Die neuen Gesetze bzw. die Gesetzesentwürfe der verschiedenen Bundesländer sind zwar nicht inhaltlich identisch, doch bei deren Vergleich lassen sich doch einige Polizeibefugnisse herauslesen, die beinahe überall neu aufgenommen oder erweitert werden. In den meisten Fällen kommt die Befugnis sog. „Quellen-Telekommunikationsüberwachung“ (kurz: Quellen-TKÜ) durchzuführen hinzu. Das bedeutet, dass die Kommunikation der betroffenen Person erfasst wird – sowohl bevor diese verschlüsselt wird als auch nach der Verschlüsselung, indem die Nachrichten entschlüsselt werden. Auf deutsch: verschlüsselte Chats wie bei Messengern wie Telegram oder Signal dürfen von der Polizei entschlüsselt und verarbeitet werden. Außerdem dürfen Polizisten sog. „Gefährdern“ Aufenthaltsge- und -verbote erteilen. Um das überwachen zu können, kann dem Betroffenen eine elektronische Fußfessel angeordnet werden, die ein GPS-Signal an die Ermittlungsbehörden weiterleitet. Außerdem werden in einigen Bundesländern die Polizisten nun auch mit Handgranaten und Bodycams ausgestattet.
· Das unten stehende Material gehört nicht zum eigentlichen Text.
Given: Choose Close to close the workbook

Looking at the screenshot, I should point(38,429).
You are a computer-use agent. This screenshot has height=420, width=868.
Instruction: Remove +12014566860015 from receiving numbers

Unsere Antwort: Widerstand!
Doch all das lassen wir nicht mit uns machen. Überall in Deutschland regt sich Protest gegen diese Gesetzesänderungen. In Bayern waren etwa 40.000 Demonstranten auf der Straße gegen das PAG, und auch nach seiner Verabschiedung gibt es weiterhin Proteste. In Düsseldorf brachten Anfang Juli knapp 20.000 Menschen ihren Protest gegen das neue Polizeigesetz in NRW zum Ausdruck. Dort trug der Widerstand sogar Früchte: die Verabschiedung des Gesetzes wurde wegen des großen Aufschreis in der Bevölkerung auf einen Zeitpunkt nach der Sommerpause verlegt.
Anki, Nürnberg
Dieser Text erschien in der aktuellen Ausgabe der Position dem Verbandsmagazin der SDAJ.